### REQUIREMENT
Please transcribe the listing below in full, reproducing every line and character without change.

### DATA SECTION
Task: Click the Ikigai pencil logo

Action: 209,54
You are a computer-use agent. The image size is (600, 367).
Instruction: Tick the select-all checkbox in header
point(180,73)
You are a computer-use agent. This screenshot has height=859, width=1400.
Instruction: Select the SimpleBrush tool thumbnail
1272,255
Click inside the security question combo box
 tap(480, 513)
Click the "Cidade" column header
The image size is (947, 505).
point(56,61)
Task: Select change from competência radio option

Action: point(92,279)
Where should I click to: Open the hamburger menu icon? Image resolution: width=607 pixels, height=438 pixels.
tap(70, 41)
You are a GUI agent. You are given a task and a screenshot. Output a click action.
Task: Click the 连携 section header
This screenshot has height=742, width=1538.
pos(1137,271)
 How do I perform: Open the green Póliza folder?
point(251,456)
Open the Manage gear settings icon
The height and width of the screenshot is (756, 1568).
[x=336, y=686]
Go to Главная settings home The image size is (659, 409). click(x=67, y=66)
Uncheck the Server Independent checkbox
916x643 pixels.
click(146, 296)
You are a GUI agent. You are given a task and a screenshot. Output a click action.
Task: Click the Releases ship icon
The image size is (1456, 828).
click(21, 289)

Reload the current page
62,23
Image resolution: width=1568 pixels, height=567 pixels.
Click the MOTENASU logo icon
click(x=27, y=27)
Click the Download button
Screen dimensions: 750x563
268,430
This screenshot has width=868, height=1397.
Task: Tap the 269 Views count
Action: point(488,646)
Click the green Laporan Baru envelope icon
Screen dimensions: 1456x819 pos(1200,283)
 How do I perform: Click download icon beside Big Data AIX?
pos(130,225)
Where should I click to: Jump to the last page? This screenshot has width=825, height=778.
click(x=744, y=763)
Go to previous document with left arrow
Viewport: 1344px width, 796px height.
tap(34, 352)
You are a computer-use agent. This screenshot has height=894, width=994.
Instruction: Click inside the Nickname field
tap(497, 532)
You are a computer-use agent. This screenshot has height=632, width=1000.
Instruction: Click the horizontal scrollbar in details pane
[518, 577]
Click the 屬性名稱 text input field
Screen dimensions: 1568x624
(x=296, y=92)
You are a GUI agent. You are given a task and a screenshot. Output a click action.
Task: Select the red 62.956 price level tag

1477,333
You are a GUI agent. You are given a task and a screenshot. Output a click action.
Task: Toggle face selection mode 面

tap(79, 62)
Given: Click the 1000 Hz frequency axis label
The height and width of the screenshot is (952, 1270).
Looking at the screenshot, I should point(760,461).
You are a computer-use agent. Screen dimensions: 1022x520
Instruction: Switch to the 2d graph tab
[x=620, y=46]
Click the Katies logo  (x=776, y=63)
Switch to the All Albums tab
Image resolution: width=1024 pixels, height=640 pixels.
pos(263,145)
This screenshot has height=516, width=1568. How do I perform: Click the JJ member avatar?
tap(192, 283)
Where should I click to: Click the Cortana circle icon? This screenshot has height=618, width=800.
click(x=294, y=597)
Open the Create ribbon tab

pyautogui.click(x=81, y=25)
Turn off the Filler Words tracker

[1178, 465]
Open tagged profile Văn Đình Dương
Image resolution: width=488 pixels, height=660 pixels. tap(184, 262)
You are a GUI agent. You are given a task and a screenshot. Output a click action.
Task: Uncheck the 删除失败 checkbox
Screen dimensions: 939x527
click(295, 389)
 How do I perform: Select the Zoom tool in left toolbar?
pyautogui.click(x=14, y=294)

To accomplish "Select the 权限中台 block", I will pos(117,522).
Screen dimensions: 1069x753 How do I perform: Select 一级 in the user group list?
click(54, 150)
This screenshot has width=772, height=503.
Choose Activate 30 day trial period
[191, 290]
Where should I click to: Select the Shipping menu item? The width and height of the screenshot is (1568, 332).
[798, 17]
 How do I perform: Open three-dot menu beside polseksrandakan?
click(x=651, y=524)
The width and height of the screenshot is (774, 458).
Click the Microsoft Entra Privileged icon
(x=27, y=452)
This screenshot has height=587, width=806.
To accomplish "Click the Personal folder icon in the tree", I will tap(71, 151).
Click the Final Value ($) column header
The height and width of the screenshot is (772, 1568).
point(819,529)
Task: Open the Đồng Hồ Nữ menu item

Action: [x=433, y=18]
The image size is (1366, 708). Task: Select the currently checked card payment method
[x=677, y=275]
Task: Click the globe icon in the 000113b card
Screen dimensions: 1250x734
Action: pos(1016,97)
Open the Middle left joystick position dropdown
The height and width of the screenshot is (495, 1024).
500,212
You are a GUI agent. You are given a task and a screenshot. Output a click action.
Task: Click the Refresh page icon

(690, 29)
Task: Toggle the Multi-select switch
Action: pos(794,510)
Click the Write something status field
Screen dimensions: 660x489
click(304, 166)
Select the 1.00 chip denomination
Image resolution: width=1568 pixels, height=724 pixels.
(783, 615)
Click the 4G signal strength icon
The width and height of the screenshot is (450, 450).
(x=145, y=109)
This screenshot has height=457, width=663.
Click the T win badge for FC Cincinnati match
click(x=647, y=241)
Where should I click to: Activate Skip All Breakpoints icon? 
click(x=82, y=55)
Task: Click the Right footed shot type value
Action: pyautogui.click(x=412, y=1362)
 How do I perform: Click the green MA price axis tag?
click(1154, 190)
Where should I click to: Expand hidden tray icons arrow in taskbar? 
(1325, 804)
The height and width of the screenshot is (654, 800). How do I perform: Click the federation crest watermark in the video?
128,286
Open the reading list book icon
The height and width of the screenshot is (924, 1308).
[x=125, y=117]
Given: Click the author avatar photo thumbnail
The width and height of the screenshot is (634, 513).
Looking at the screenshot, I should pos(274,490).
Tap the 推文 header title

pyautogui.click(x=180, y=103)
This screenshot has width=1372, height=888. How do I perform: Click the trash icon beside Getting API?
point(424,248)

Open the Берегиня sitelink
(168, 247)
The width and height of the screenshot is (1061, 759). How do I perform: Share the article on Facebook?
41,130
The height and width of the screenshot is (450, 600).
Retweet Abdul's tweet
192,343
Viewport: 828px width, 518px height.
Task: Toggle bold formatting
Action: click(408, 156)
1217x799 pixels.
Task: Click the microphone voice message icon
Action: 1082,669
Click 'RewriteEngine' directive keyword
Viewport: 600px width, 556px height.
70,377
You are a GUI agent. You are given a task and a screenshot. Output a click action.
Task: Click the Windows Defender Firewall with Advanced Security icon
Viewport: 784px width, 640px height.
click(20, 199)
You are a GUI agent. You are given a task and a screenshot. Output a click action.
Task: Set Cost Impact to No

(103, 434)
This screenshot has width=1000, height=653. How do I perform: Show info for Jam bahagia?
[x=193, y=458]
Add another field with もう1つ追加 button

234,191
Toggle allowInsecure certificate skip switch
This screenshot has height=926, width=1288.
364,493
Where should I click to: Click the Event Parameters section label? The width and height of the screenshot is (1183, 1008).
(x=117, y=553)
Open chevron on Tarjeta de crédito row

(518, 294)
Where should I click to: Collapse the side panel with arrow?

### SOLUTION TO THIS TASK
Task: Click the Ikigai pencil logo

Action: 209,54
You are a computer-use agent. The image size is (600, 367).
Instruction: Tick the select-all checkbox in header
point(180,73)
You are a computer-use agent. This screenshot has height=859, width=1400.
Instruction: Select the SimpleBrush tool thumbnail
1272,255
Click inside the security question combo box
 tap(480, 513)
Click the "Cidade" column header
The image size is (947, 505).
point(56,61)
Task: Select change from competência radio option

Action: point(92,279)
Where should I click to: Open the hamburger menu icon? Image resolution: width=607 pixels, height=438 pixels.
tap(70, 41)
You are a GUI agent. You are given a task and a screenshot. Output a click action.
Task: Click the 连携 section header
This screenshot has height=742, width=1538.
pos(1137,271)
 How do I perform: Open the green Póliza folder?
point(251,456)
Open the Manage gear settings icon
The height and width of the screenshot is (756, 1568).
[x=336, y=686]
Go to Главная settings home The image size is (659, 409). click(x=67, y=66)
Uncheck the Server Independent checkbox
916x643 pixels.
click(146, 296)
You are a GUI agent. You are given a task and a screenshot. Output a click action.
Task: Click the Releases ship icon
The image size is (1456, 828).
click(21, 289)

Reload the current page
62,23
Image resolution: width=1568 pixels, height=567 pixels.
Click the MOTENASU logo icon
click(x=27, y=27)
Click the Download button
Screen dimensions: 750x563
268,430
This screenshot has width=868, height=1397.
Task: Tap the 269 Views count
Action: point(488,646)
Click the green Laporan Baru envelope icon
Screen dimensions: 1456x819 pos(1200,283)
 How do I perform: Click download icon beside Big Data AIX?
pos(130,225)
Where should I click to: Jump to the last page? This screenshot has width=825, height=778.
click(x=744, y=763)
Go to previous document with left arrow
Viewport: 1344px width, 796px height.
tap(34, 352)
You are a computer-use agent. This screenshot has height=894, width=994.
Instruction: Click inside the Nickname field
tap(497, 532)
You are a computer-use agent. This screenshot has height=632, width=1000.
Instruction: Click the horizontal scrollbar in details pane
[518, 577]
Click the 屬性名稱 text input field
Screen dimensions: 1568x624
(x=296, y=92)
You are a GUI agent. You are given a task and a screenshot. Output a click action.
Task: Select the red 62.956 price level tag

1477,333
You are a GUI agent. You are given a task and a screenshot. Output a click action.
Task: Toggle face selection mode 面

tap(79, 62)
Given: Click the 1000 Hz frequency axis label
The height and width of the screenshot is (952, 1270).
Looking at the screenshot, I should point(760,461).
You are a computer-use agent. Screen dimensions: 1022x520
Instruction: Switch to the 2d graph tab
[x=620, y=46]
Click the Katies logo  (x=776, y=63)
Switch to the All Albums tab
Image resolution: width=1024 pixels, height=640 pixels.
pos(263,145)
This screenshot has height=516, width=1568. How do I perform: Click the JJ member avatar?
tap(192, 283)
Where should I click to: Click the Cortana circle icon? This screenshot has height=618, width=800.
click(x=294, y=597)
Open the Create ribbon tab

pyautogui.click(x=81, y=25)
Turn off the Filler Words tracker

[1178, 465]
Open tagged profile Văn Đình Dương
Image resolution: width=488 pixels, height=660 pixels. tap(184, 262)
You are a GUI agent. You are given a task and a screenshot. Output a click action.
Task: Uncheck the 删除失败 checkbox
Screen dimensions: 939x527
click(295, 389)
 How do I perform: Select the Zoom tool in left toolbar?
pyautogui.click(x=14, y=294)

To accomplish "Select the 权限中台 block", I will pos(117,522).
Screen dimensions: 1069x753 How do I perform: Select 一级 in the user group list?
click(54, 150)
This screenshot has width=772, height=503.
Choose Activate 30 day trial period
[191, 290]
Where should I click to: Select the Shipping menu item? The width and height of the screenshot is (1568, 332).
[798, 17]
 How do I perform: Open three-dot menu beside polseksrandakan?
click(x=651, y=524)
The width and height of the screenshot is (774, 458).
Click the Microsoft Entra Privileged icon
(x=27, y=452)
This screenshot has height=587, width=806.
To accomplish "Click the Personal folder icon in the tree", I will tap(71, 151).
Click the Final Value ($) column header
The height and width of the screenshot is (772, 1568).
point(819,529)
Task: Open the Đồng Hồ Nữ menu item

Action: [x=433, y=18]
The image size is (1366, 708). Task: Select the currently checked card payment method
[x=677, y=275]
Task: Click the globe icon in the 000113b card
Screen dimensions: 1250x734
Action: pos(1016,97)
Open the Middle left joystick position dropdown
The height and width of the screenshot is (495, 1024).
500,212
You are a GUI agent. You are given a task and a screenshot. Output a click action.
Task: Click the Refresh page icon

(690, 29)
Task: Toggle the Multi-select switch
Action: pos(794,510)
Click the Write something status field
Screen dimensions: 660x489
click(304, 166)
Select the 1.00 chip denomination
Image resolution: width=1568 pixels, height=724 pixels.
(783, 615)
Click the 4G signal strength icon
The width and height of the screenshot is (450, 450).
(x=145, y=109)
This screenshot has height=457, width=663.
Click the T win badge for FC Cincinnati match
click(x=647, y=241)
Where should I click to: Activate Skip All Breakpoints icon? 
click(x=82, y=55)
Task: Click the Right footed shot type value
Action: pyautogui.click(x=412, y=1362)
 How do I perform: Click the green MA price axis tag?
click(1154, 190)
Where should I click to: Expand hidden tray icons arrow in taskbar? 
(1325, 804)
The height and width of the screenshot is (654, 800). How do I perform: Click the federation crest watermark in the video?
128,286
Open the reading list book icon
The height and width of the screenshot is (924, 1308).
[x=125, y=117]
Given: Click the author avatar photo thumbnail
The width and height of the screenshot is (634, 513).
Looking at the screenshot, I should pos(274,490).
Tap the 推文 header title

pyautogui.click(x=180, y=103)
This screenshot has width=1372, height=888. How do I perform: Click the trash icon beside Getting API?
point(424,248)

Open the Берегиня sitelink
(168, 247)
The width and height of the screenshot is (1061, 759). How do I perform: Share the article on Facebook?
41,130
The height and width of the screenshot is (450, 600).
Retweet Abdul's tweet
192,343
Viewport: 828px width, 518px height.
Task: Toggle bold formatting
Action: click(408, 156)
1217x799 pixels.
Task: Click the microphone voice message icon
Action: 1082,669
Click 'RewriteEngine' directive keyword
Viewport: 600px width, 556px height.
70,377
You are a GUI agent. You are given a task and a screenshot. Output a click action.
Task: Click the Windows Defender Firewall with Advanced Security icon
Viewport: 784px width, 640px height.
click(20, 199)
You are a GUI agent. You are given a task and a screenshot. Output a click action.
Task: Set Cost Impact to No

(103, 434)
This screenshot has width=1000, height=653. How do I perform: Show info for Jam bahagia?
[x=193, y=458]
Add another field with もう1つ追加 button

234,191
Toggle allowInsecure certificate skip switch
This screenshot has height=926, width=1288.
364,493
Where should I click to: Click the Event Parameters section label? The width and height of the screenshot is (1183, 1008).
(x=117, y=553)
Open chevron on Tarjeta de crédito row

(518, 294)
Where should I click to: Collapse the side panel with arrow?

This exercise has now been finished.